(Stored data)
__________

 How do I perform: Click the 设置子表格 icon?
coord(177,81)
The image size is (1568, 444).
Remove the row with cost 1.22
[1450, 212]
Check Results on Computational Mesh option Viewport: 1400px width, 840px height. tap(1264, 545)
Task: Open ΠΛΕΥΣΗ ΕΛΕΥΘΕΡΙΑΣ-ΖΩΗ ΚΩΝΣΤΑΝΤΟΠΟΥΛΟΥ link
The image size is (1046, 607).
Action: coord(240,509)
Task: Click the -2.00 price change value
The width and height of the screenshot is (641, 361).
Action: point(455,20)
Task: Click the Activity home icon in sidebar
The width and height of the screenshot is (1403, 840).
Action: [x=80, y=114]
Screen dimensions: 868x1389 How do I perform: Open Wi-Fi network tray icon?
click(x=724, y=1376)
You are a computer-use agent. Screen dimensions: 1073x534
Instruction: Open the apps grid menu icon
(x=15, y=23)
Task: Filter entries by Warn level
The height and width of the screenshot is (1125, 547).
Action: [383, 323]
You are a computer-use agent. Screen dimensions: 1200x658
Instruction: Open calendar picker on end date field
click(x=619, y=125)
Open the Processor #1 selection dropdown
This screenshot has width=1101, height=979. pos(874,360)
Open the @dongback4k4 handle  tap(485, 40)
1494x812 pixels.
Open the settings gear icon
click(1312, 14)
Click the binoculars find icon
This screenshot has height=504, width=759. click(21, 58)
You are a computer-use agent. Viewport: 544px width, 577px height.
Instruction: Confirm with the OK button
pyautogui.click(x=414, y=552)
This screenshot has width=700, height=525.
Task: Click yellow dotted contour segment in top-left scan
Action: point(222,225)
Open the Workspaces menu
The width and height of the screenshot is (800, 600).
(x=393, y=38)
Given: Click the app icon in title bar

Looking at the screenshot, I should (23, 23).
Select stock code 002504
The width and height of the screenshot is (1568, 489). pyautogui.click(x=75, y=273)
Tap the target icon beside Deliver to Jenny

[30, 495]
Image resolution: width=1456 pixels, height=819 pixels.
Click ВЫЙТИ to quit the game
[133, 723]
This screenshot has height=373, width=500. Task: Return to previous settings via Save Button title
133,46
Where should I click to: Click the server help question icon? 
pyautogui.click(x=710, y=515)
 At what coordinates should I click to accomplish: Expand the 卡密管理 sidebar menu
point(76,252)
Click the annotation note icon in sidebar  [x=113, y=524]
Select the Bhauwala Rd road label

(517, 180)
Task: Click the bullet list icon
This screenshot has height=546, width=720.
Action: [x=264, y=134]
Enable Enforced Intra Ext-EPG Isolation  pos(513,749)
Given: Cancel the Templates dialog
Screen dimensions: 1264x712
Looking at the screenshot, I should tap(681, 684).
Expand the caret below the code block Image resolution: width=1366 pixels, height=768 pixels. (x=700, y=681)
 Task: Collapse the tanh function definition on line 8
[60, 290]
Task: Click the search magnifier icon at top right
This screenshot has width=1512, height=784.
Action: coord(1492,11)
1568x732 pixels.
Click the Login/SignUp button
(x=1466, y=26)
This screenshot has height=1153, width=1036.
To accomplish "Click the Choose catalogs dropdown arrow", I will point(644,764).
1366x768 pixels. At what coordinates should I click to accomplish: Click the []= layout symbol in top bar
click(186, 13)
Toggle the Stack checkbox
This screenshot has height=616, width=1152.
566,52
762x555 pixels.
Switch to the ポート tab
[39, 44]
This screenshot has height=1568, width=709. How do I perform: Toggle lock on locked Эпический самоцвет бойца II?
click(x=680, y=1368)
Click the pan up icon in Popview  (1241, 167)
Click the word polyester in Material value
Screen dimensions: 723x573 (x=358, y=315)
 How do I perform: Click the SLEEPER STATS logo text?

__________

→ **Exercise directions**
Reproduce the lines of the listing without any changes, starting with the line containing "Task: Filter entries by Warn level" and going on through the line containing "point(76,252)", including both of those lines.

→ **Completed exercise**
Task: Filter entries by Warn level
The height and width of the screenshot is (1125, 547).
Action: [383, 323]
You are a computer-use agent. Screen dimensions: 1200x658
Instruction: Open calendar picker on end date field
click(x=619, y=125)
Open the Processor #1 selection dropdown
This screenshot has width=1101, height=979. pos(874,360)
Open the @dongback4k4 handle  tap(485, 40)
1494x812 pixels.
Open the settings gear icon
click(1312, 14)
Click the binoculars find icon
This screenshot has height=504, width=759. click(21, 58)
You are a computer-use agent. Viewport: 544px width, 577px height.
Instruction: Confirm with the OK button
pyautogui.click(x=414, y=552)
This screenshot has width=700, height=525.
Task: Click yellow dotted contour segment in top-left scan
Action: point(222,225)
Open the Workspaces menu
The width and height of the screenshot is (800, 600).
(x=393, y=38)
Given: Click the app icon in title bar

Looking at the screenshot, I should (23, 23).
Select stock code 002504
The width and height of the screenshot is (1568, 489). pyautogui.click(x=75, y=273)
Tap the target icon beside Deliver to Jenny

[30, 495]
Image resolution: width=1456 pixels, height=819 pixels.
Click ВЫЙТИ to quit the game
[133, 723]
This screenshot has height=373, width=500. Task: Return to previous settings via Save Button title
133,46
Where should I click to: Click the server help question icon? 
pyautogui.click(x=710, y=515)
 At what coordinates should I click to accomplish: Expand the 卡密管理 sidebar menu
point(76,252)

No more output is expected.